Suede: All That Glitters
Brett Anderson puts his bare feet up on a Columbia Records conference table and rakes back his lank fringe. Suede’s gaunt frontman wonders why no one back in balmy London troubled to mention that he’d be arriving in New York on the heels of an early spring snowstorm. In the corner of the room, a pair of sodden moccasins pays mute testament to his climatic misjudgment.
As befits its neo-glam reputation, this month’s English Band of the Century travels with only carry-on luggage. Suede’s glamour, though, is of a distinctly seedy stripe. Anderson’s leather bomber jacket is peeling quite badly, and his black needle cords have seen better days, while bass player Mat Osman’s pin-stripe jacket, desert boots and suede appliqué shirt are equally unlikely to spawn a collection of designer rip-offs.
With its triptych of instantly classic singles – “The Drowners,” “Metal Mickey” and “Animal Nitrate” – Suede announced a changing of the guard in British music, powerfully confirming it with a debut album, Suede, of formidable grace and authority. Anderson’s sterling writing partnership with guitarist Bernard Butler lends much-needed gravitas to the singer’s arch vocal style, a pained cockney whine that recalls London pop lineage from the Small Faces and David Bowie through the Sex Pistols.

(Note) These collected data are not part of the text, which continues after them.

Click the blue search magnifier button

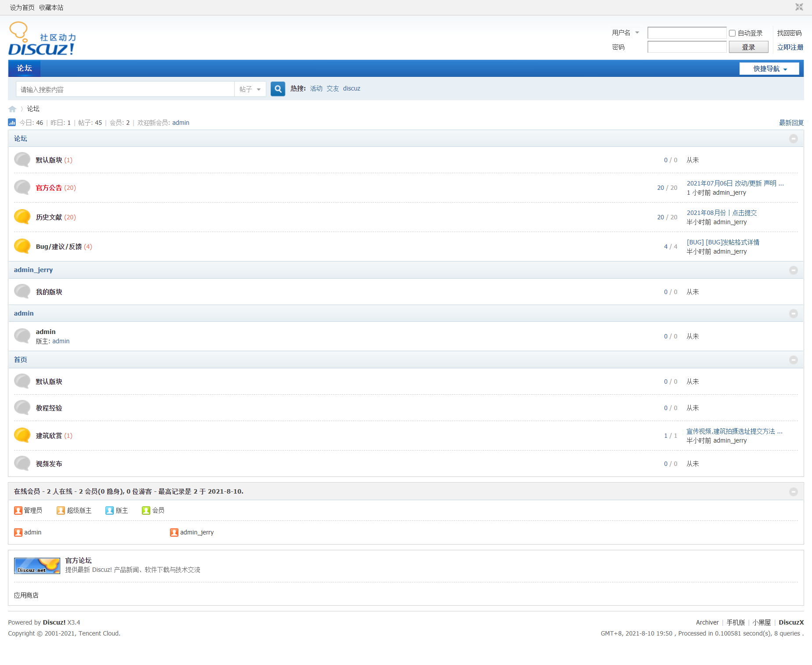point(278,89)
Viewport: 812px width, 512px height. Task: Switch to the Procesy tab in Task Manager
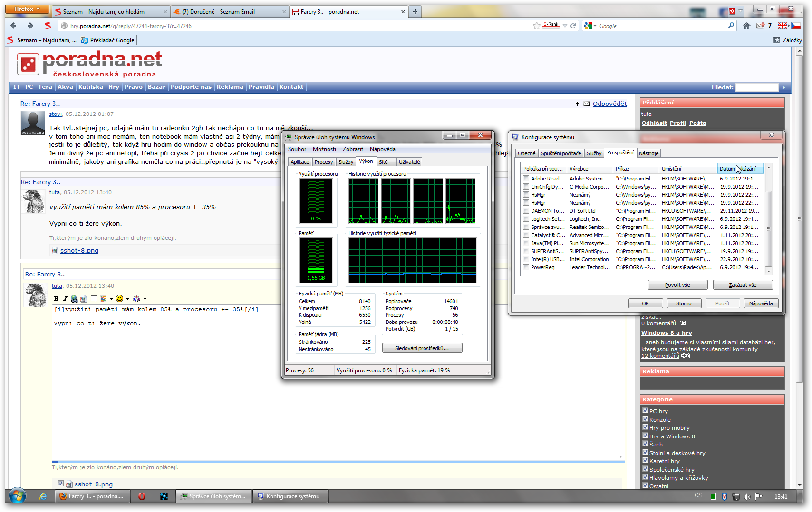coord(323,162)
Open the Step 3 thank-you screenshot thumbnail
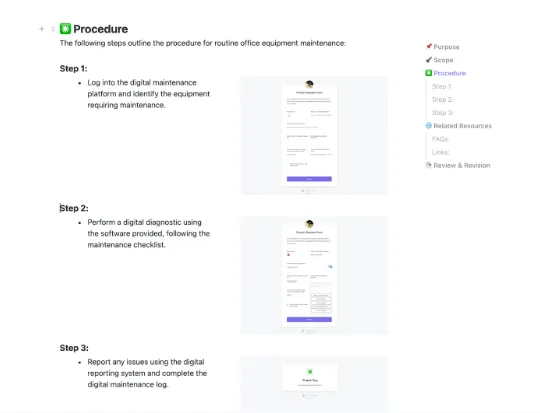The height and width of the screenshot is (413, 540). pyautogui.click(x=314, y=384)
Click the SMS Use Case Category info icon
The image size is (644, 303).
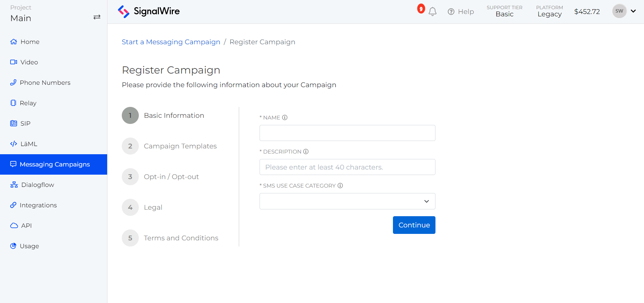pyautogui.click(x=340, y=186)
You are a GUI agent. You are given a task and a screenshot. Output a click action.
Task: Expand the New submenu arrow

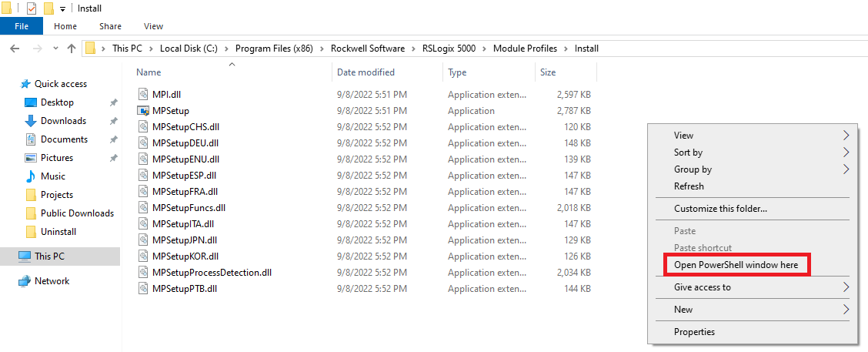(x=846, y=310)
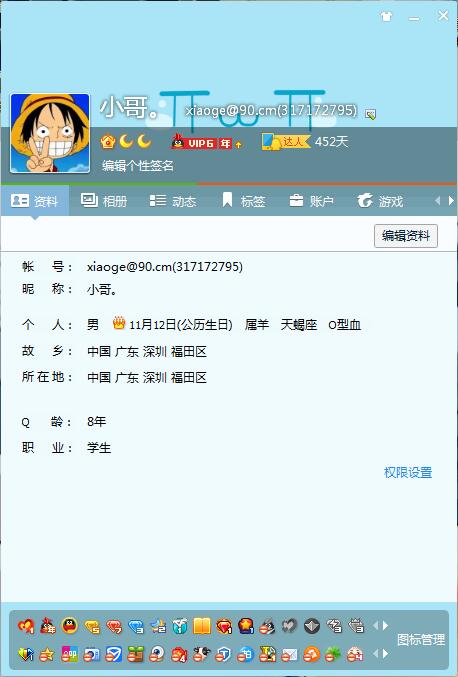Click the yellow book icon in services bar
The height and width of the screenshot is (677, 458).
click(x=202, y=625)
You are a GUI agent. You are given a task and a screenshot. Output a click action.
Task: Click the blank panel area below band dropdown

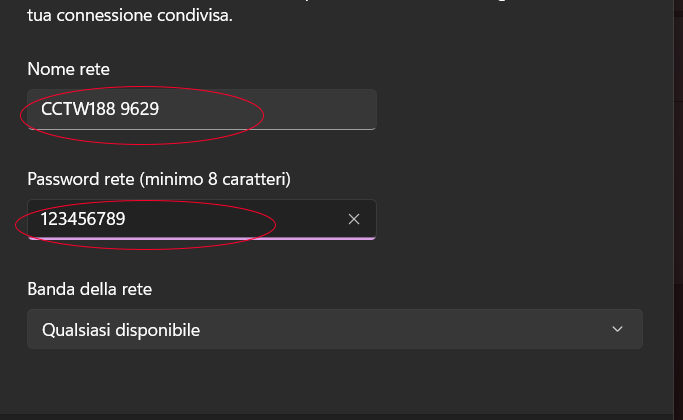click(x=330, y=385)
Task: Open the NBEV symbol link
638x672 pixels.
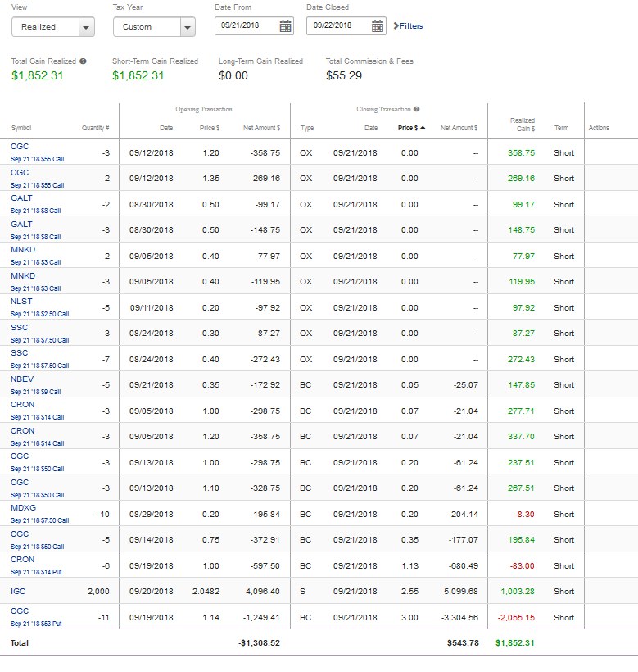Action: 22,379
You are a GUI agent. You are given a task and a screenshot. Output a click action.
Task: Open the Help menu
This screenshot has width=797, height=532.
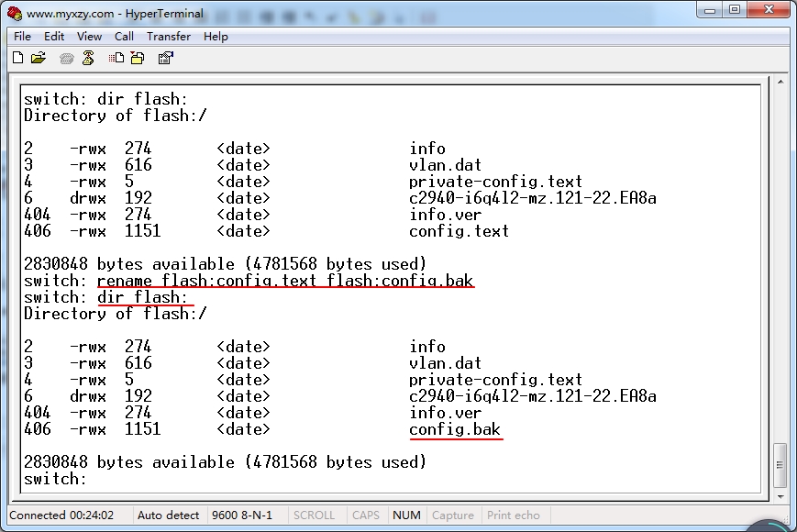pyautogui.click(x=216, y=36)

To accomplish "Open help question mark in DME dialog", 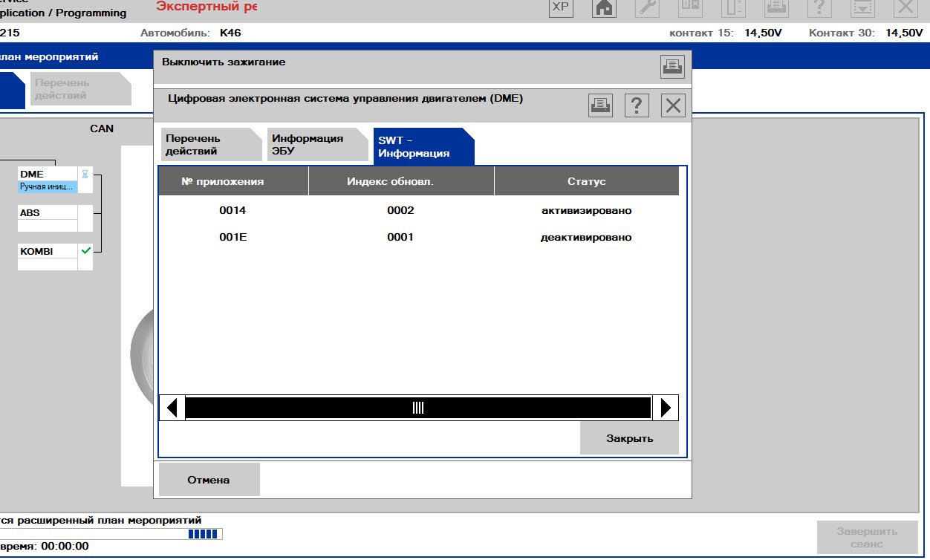I will 637,105.
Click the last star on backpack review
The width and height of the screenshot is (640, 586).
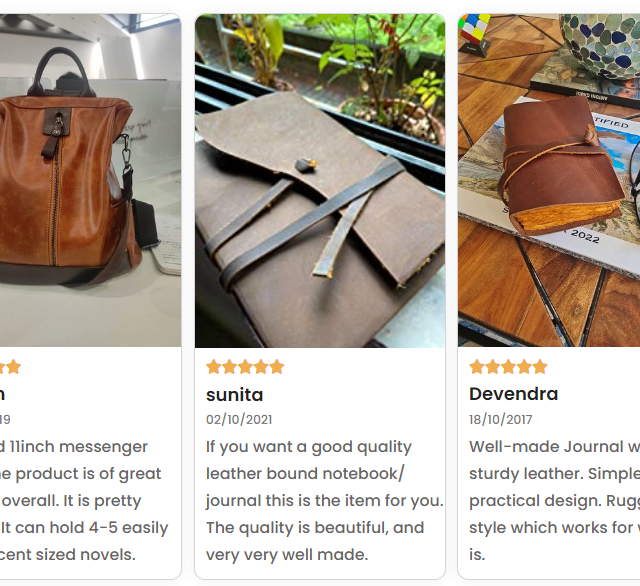click(13, 367)
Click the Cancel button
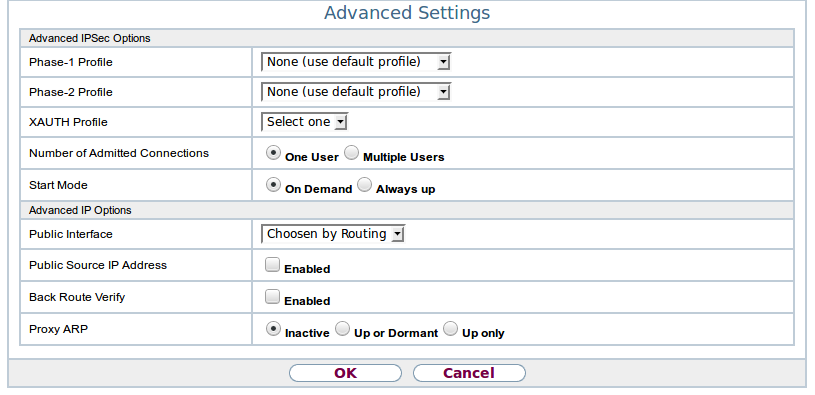Image resolution: width=815 pixels, height=395 pixels. (469, 373)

If Suede has done anything to deserve the mark-down tag of glam, it has been introducing the post-acid-house generation to pelvic posturings.
The trajectory that dumped these threadbare dandies in New York has been a sharp one. Brett Anderson grew up in Haywards Heath, a glorified stoplight between London and Brighton, and after the standard-issue alienated adolescence he lit out for the bright lights of the capital with fellow Smiths buff Osman. They placed a small ad seeking a guitarist for their “eminently important band” and reeled in Butler, at 22 three years their junior, who was later joined by drummer Simon Gilbert.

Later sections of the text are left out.